Regarding the orchestration class, it's basic information, but I think it is done well. I have degrees in orchestration and composition so I knew it would be basic for me, but I was curious to see how the information was presented. It was cheap enough so I went for it. I can see it being useful to a beginning composer. I actually learned a few little tips on string articulations.

Forgetting about how you feel about their sales tactics, I think there are some really good courses from Udemy. I'd be curious to hear from others who have purchased their courses.


----------



## Ellest

agarner32 said:


> Regarding Udemy, I purchased a few just to check them out since they are so cheap. The courses I got are very good and especially for the money. I agree that the sale thing is a bit suspicious, but there are some good courses.


As I said, there's nothing suspicious about their pricing. You just have to think of it as their face value is actually $12 or $15. It's really a common tactic to list an inflated price along with a "discounted" price to make the value seem more attractive.


----------



## Ellest

joebaggan said:


> Not always true. Try Samual Adler's 4th edition "Study of Orchestration" book. It's over $100, not cheap, but likely the best book on orchestration you'll find and written by one of the most respected people in the field.


I think you can get the 3rd edition as a pdf for free on the web.


----------



## agarner32

Ellest said:


> It's really a common tactic to list an inflated price along with a "discounted" price to make the value seem more attractive.

- Your objective
Copy out the forum discussion above about Udemy courses and orchestration study, word for word from start to finish.

- Information provided
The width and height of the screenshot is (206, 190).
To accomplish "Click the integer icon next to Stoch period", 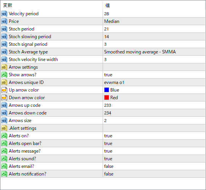I will click(4, 29).
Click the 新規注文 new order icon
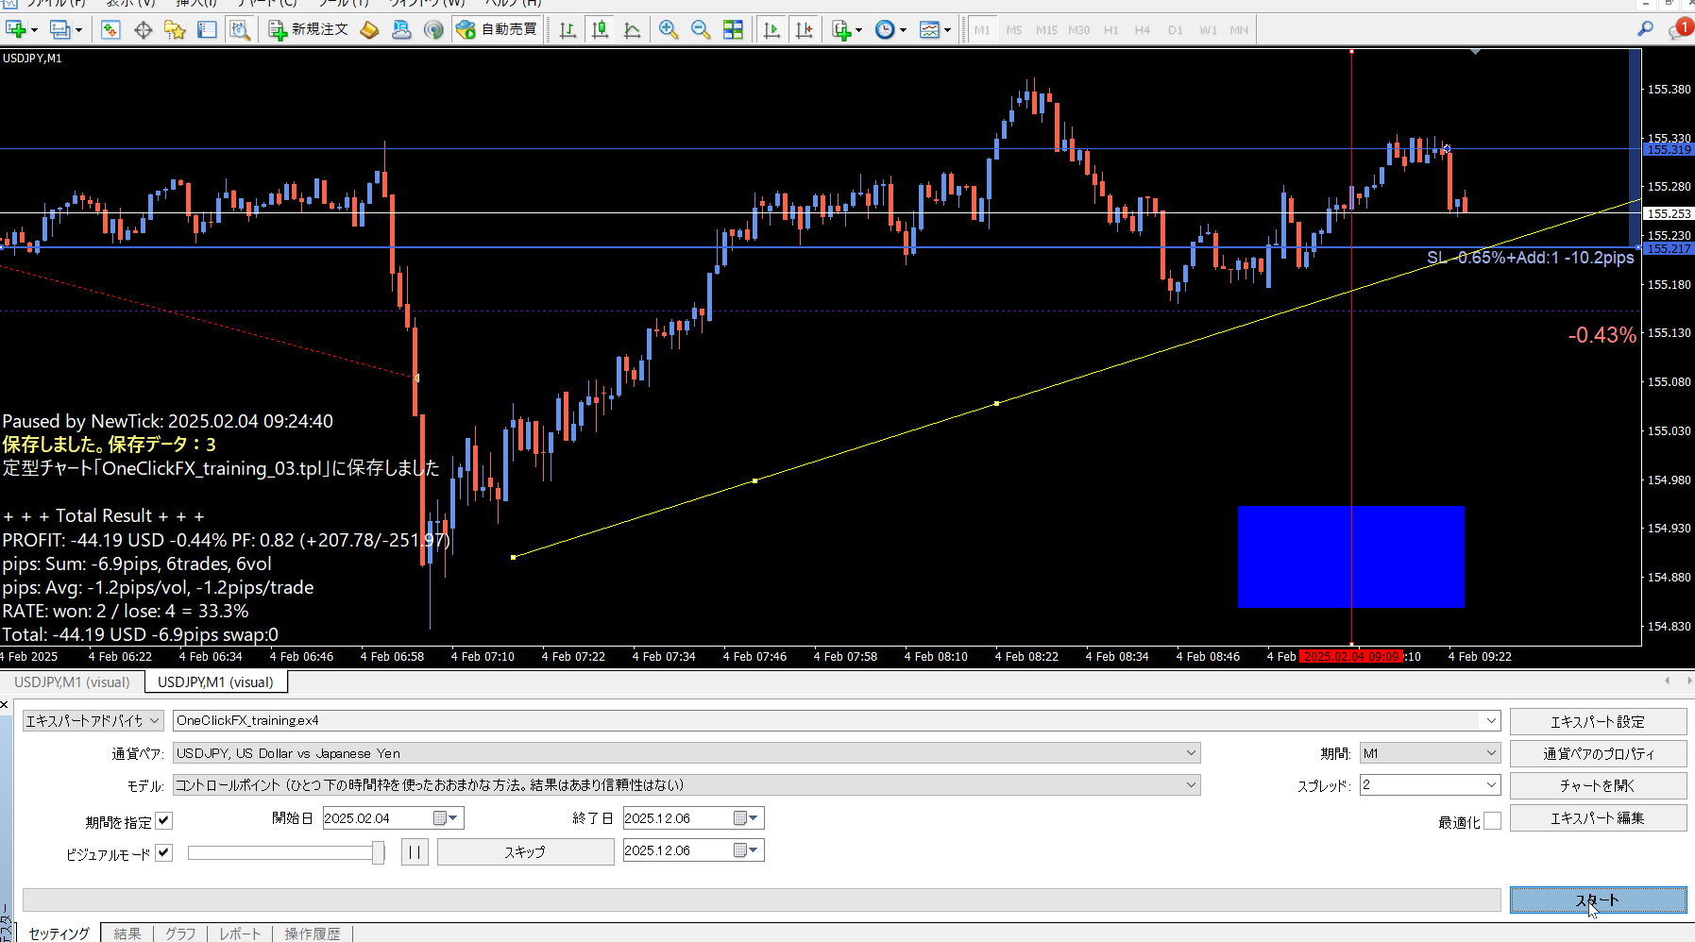Screen dimensions: 1695x942 coord(309,30)
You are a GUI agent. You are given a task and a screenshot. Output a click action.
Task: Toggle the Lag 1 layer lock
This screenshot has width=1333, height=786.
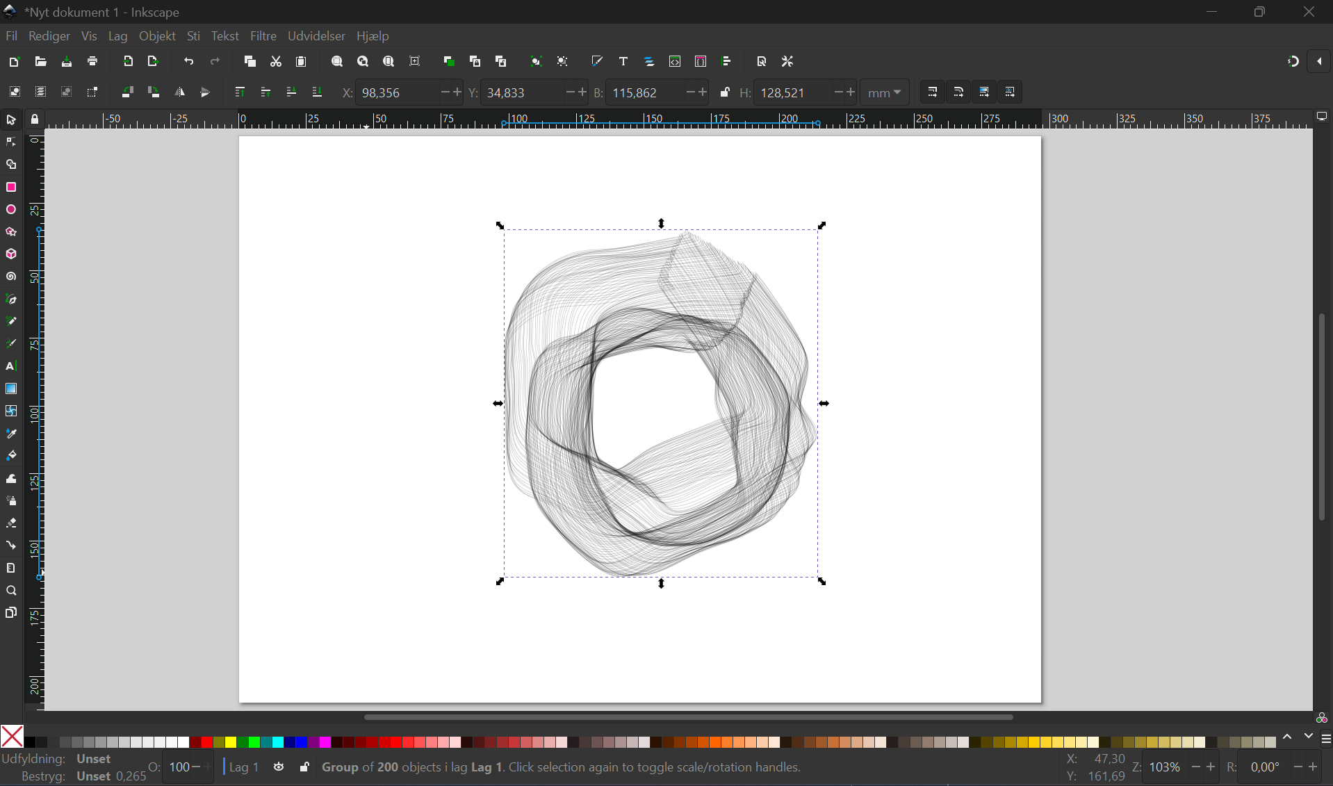click(x=304, y=767)
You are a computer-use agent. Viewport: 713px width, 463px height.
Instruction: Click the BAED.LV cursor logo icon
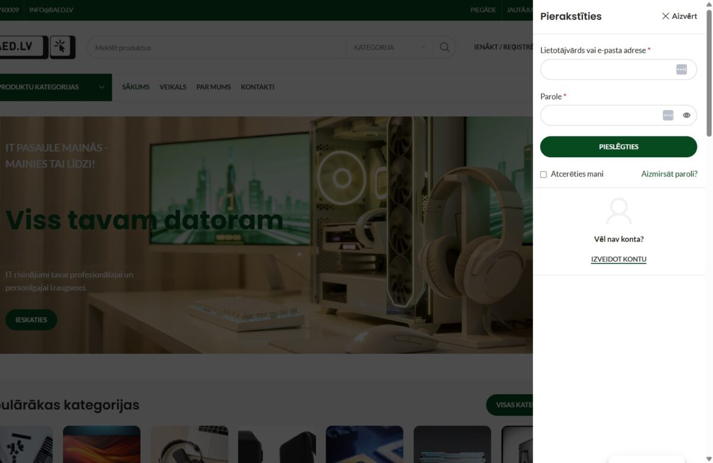click(x=63, y=47)
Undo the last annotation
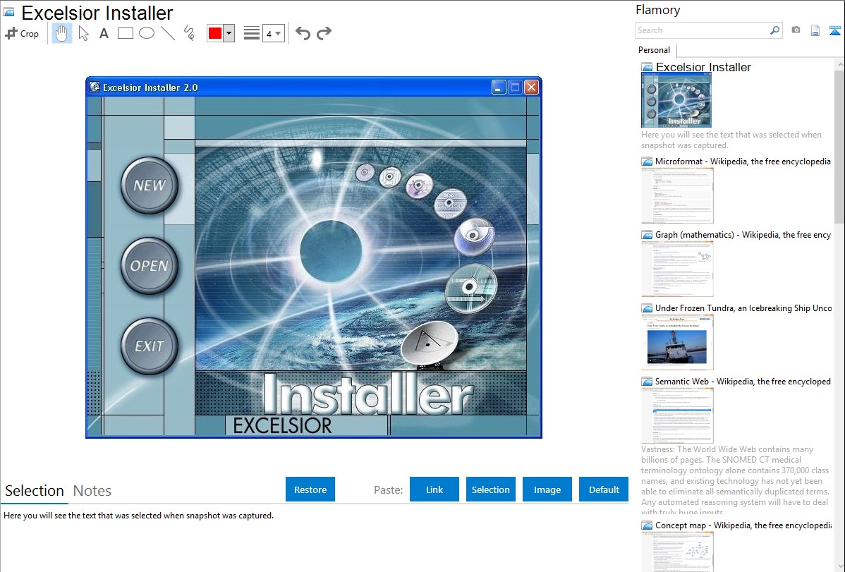 [x=303, y=33]
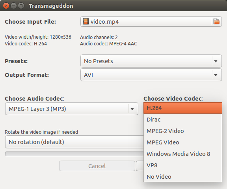Open the Output Format AVI dropdown
Viewport: 227px width, 189px height.
[x=151, y=75]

- Written answer
Regarding the orchestration class, it's basic information, but I think it is done well. I have degrees in orchestration and composition so I knew it would be basic for me, but I was curious to see how the information was presented. It was cheap enough so I went for it. I can see it being useful to a beginning composer. I actually learned a few little tips on string articulations.

Forgetting about how you feel about their sales tactics, I think there are some really good courses from Udemy. I'd be curious to hear from others who have purchased their courses.


----------



## Ellest

agarner32 said:


> Regarding Udemy, I purchased a few just to check them out since they are so cheap. The courses I got are very good and especially for the money. I agree that the sale thing is a bit suspicious, but there are some good courses.


As I said, there's nothing suspicious about their pricing. You just have to think of it as their face value is actually $12 or $15. It's really a common tactic to list an inflated price along with a "discounted" price to make the value seem more attractive.


----------



## Ellest

joebaggan said:


> Not always true. Try Samual Adler's 4th edition "Study of Orchestration" book. It's over $100, not cheap, but likely the best book on orchestration you'll find and written by one of the most respected people in the field.


I think you can get the 3rd edition as a pdf for free on the web.


----------



## agarner32

Ellest said:


> It's really a common tactic to list an inflated price along with a "discounted" price to make the value seem more attractive.